Chaos has no plural.

Order, order: you will cling to the sheets and repeat in silence, within yourself, the sensations your brain houses, clarifies. With effort, you will mentally locate the places that alert you to thirst and hunger, perspiration and chills, balance and falling. You will find them in the lower brain, the servant, the domestic who carries out immediate functions and frees the other, the upper brain, for thought, imagination, desire: child of artifice, necessity, or chance, the world will not be simple; you cannot know it passively, allowing things to happen to you; you must think so that a combination of dangers does not defeat you, imagine so that mere guessing doesn't negate you, desire so that the web of uncertainty doesn't devour you: you shall survive.

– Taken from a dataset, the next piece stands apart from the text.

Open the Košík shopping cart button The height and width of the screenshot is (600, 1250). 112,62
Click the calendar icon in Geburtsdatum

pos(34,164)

You will recognize yourself.

You will recognize others and allow them-her-to recognize you; and you will know that you oppose every individual because each will be one more obstacle keeping you from reaching the objects of your desire.

You will desire: how you would like your desire and the object desired to be the same thing; how you will dream about instant gratification, about the total identification of desire and what is desired.

You will rest with your eyes closed, but you will not stop seeing, you will not stop desiring: you will remember, because that way you will make the desired thing yours: back, back, in nostalgia, you will make yours whatever you desire: not forward, back.

Memory is satisfied desire.

Survive through memory before it's too late.

Before chaos keeps you from remembering.